-- Material for the task follows --

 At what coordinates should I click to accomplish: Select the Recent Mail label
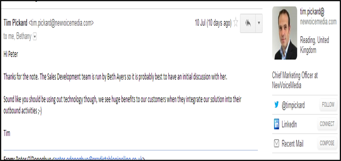point(293,144)
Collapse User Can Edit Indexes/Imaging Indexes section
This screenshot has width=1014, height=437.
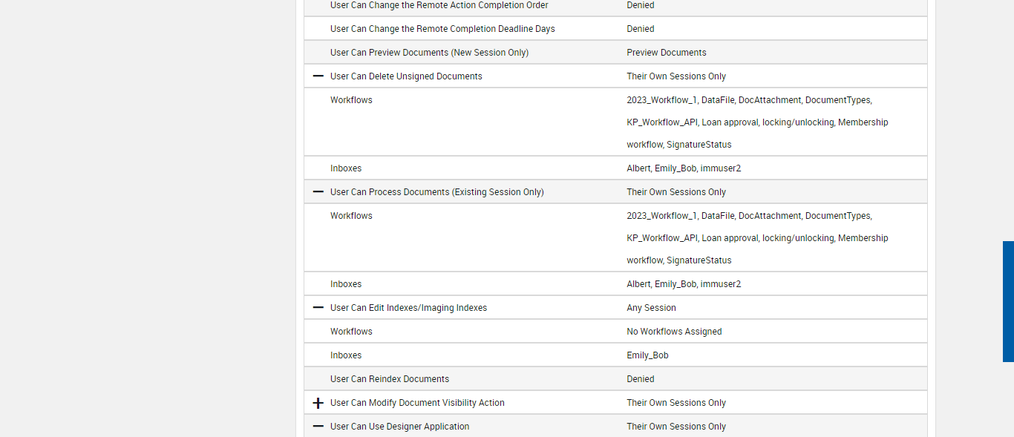pos(318,308)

-- Material for the task concluded --

Once the pictures are set aside, please output all the data word for word.

 At what coordinates should I click to accomplish: Select the Recent Mail label
point(293,144)
Collapse User Can Edit Indexes/Imaging Indexes section
This screenshot has width=1014, height=437.
pos(318,308)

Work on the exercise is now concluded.